Behind a hard, gray divider was an assortment of food from America and Vietnam. The second we were within a few feet of the buffet, my nose was overwhelmed with the sweet aroma. A mixture of meats, fruits, and sauces filled the air. Many of the smells I couldn’t even identify. Some salads were made of lettuce, others of fruit covered with a white, creamy, sweet sauce. There was crisp fried chicken placed directly next to a mixture of variety sliced meats I had never seen before. Nearby I found traditional egg rolls (ones much more authentic than the bagged ones we received at school when they served “Chinese food”). The line was covered in dishes, each one containing another food unfamiliar to me.
After picking a variety of options, I gradually made my way across the brightly lit ballroom, my arms bearing the weight of two overflowing plates. The show continued on, students singing a mix of traditional songs in Vietnamese – ones that flowed off the tongue to a perfect melody – and pop songs in English we could all understand. I slowly picked at my food, first chowing down the dishes I was most familiar with. I was ultimately left with traditional Vietnamese food.
The girl next to me pointed at a plastic glass full of a sugary fruit mix and recommended I try it. I didn’t want to be rude so I grabbed the cup despite my worry. The white fruit reminded me of a cherry covered in artificial sugars and juices as it rested on the plastic spoon. I brought it to my mouth as a swallowed hard, not knowing what to expect. I thought it would be bitter or sour, but instead it was sweet, almost like a pear. The texture of a cherry covered my tongue as thick sugar slid down my throat. I urged others to try it, confirming that it was actually pretty good. Later on I learned that it was lychee, and continued to eat it throughout the evening.
As the sky darkened outside, the ballroom became dimly lit as the only source of light was artificial. Yet that never dampened the mood. We were all called out to the “dance floor”, the middle of the ballroom. Teens, dressed in their Sunday best, tore off their dress shoes and heels and sprinted to the middle. The room went nearly dark as music blared through the speakers. Everyone bounced to the beat of the American pop music, throwing their hands in the air. The temperature rose quickly from the closeness and energy of the dancers. Yet that never dampened the mood.

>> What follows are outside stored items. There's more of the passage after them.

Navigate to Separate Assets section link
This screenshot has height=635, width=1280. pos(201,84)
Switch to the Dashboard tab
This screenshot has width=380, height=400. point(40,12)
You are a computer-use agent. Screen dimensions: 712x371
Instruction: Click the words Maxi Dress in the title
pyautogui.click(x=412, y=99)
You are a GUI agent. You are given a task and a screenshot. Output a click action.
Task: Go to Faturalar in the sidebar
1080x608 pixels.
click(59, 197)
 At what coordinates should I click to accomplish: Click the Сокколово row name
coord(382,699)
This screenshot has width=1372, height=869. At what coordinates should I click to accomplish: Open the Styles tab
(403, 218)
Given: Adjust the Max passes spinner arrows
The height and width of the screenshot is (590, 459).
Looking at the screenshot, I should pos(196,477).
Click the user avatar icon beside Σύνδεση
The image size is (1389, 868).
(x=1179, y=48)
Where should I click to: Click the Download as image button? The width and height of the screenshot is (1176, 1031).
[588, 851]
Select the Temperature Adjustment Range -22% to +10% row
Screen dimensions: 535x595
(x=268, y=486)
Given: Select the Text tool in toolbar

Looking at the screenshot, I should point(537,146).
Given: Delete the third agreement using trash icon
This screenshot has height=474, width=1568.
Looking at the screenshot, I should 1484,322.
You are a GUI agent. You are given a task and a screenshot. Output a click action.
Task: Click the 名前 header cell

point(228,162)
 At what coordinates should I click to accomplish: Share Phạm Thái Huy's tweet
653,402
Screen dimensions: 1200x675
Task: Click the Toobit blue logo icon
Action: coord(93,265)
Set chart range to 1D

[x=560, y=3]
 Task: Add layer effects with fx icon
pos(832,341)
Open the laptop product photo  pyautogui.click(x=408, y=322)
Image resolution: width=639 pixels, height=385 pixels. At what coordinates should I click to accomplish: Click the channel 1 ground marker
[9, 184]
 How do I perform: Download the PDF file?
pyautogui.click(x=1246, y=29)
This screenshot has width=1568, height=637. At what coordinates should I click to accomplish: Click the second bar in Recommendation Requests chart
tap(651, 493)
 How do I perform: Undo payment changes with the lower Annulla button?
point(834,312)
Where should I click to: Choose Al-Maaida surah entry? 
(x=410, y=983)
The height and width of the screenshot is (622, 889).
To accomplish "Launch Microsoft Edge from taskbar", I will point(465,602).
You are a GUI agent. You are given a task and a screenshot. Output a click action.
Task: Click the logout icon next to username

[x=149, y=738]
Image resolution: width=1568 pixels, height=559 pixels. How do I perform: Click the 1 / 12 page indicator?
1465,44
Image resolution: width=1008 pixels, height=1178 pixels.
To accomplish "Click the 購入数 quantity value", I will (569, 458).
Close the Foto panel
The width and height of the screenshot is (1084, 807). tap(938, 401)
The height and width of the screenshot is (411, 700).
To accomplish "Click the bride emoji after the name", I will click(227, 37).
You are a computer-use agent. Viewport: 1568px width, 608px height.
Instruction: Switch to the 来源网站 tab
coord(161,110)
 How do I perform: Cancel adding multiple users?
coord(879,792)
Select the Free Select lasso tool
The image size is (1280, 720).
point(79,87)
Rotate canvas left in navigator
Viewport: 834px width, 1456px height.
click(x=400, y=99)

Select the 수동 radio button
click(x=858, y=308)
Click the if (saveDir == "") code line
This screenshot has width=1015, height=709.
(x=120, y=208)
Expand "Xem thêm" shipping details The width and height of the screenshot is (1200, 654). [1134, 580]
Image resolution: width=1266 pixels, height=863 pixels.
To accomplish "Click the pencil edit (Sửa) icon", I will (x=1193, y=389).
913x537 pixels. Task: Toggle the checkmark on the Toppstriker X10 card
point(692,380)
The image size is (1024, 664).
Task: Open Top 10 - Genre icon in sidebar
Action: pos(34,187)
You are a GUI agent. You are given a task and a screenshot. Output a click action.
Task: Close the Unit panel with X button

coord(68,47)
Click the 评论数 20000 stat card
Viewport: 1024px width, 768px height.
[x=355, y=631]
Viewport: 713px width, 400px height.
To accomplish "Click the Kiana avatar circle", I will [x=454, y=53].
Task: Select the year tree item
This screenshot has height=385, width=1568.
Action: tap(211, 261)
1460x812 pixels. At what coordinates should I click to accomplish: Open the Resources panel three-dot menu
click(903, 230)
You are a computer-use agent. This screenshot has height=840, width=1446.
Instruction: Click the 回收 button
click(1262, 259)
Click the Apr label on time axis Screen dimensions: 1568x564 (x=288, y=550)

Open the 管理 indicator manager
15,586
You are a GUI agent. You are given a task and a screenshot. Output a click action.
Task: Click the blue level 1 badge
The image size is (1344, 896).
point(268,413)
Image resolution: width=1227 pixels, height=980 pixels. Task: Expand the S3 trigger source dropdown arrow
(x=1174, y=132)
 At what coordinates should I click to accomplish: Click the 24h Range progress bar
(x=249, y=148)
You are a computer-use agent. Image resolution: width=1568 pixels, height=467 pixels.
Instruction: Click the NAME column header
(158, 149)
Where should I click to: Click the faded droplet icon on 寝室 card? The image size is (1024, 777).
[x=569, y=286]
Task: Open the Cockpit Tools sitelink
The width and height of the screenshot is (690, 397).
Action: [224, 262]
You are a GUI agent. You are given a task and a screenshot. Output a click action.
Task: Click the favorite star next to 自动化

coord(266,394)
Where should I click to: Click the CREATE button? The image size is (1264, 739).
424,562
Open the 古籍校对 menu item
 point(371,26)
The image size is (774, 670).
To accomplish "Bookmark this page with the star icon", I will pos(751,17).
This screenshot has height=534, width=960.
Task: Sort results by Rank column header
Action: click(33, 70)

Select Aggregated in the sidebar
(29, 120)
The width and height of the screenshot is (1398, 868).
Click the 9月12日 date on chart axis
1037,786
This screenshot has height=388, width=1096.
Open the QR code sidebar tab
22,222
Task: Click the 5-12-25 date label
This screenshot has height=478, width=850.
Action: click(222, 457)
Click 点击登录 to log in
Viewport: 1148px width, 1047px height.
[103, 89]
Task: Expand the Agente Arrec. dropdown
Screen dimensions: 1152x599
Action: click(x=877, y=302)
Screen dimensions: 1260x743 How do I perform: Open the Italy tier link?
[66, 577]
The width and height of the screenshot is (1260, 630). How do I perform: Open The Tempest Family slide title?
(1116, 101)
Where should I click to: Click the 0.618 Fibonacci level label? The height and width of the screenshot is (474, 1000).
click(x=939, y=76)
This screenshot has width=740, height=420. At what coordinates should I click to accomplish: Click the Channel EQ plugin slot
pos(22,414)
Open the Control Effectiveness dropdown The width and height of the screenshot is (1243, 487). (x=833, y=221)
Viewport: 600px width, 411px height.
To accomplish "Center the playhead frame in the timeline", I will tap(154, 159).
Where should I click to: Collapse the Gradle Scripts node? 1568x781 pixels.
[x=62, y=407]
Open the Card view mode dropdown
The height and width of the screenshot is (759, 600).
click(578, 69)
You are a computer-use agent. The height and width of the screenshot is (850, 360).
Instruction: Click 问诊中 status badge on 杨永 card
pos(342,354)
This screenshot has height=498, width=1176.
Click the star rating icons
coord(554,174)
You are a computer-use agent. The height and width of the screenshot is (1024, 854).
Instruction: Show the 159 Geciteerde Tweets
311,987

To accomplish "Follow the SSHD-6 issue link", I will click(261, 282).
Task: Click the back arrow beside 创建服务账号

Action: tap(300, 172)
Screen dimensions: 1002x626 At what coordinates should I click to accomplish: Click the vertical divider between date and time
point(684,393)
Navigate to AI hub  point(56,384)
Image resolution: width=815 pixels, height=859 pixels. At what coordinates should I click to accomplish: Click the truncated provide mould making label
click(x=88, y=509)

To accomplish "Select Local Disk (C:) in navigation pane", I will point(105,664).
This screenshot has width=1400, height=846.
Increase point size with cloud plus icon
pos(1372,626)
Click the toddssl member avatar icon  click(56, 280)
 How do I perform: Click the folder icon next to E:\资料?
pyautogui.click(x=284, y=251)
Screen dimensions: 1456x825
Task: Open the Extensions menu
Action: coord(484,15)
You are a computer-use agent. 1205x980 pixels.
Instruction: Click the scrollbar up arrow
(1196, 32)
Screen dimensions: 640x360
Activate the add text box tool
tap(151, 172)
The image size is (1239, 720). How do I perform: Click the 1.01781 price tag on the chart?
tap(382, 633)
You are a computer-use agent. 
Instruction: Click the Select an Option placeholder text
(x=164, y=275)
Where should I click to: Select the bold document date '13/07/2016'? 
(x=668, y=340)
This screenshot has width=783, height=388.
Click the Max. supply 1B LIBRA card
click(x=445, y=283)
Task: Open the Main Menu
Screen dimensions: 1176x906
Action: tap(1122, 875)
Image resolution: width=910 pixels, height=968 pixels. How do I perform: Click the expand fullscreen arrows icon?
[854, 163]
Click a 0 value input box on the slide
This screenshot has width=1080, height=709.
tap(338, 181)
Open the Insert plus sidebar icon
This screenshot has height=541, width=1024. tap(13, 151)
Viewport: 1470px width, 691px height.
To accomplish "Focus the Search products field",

As I hopped along to the music with all of the adolescents, I reflected on my night. Even in midwestern Nebraska, I managed to find myself immersed in a culture whose home was on the other side of the world. In the middle of the ballroom, surrounded by decorated tables and traditional food, teenagers of different societies danced side by side to American pop music from 2012. I realized that there truly was no disparity between us. Although we wore different clothes, spoke different languages, and ate different food, we were all teenagers. And at the end of the night, being teenagers was the only similarity we needed.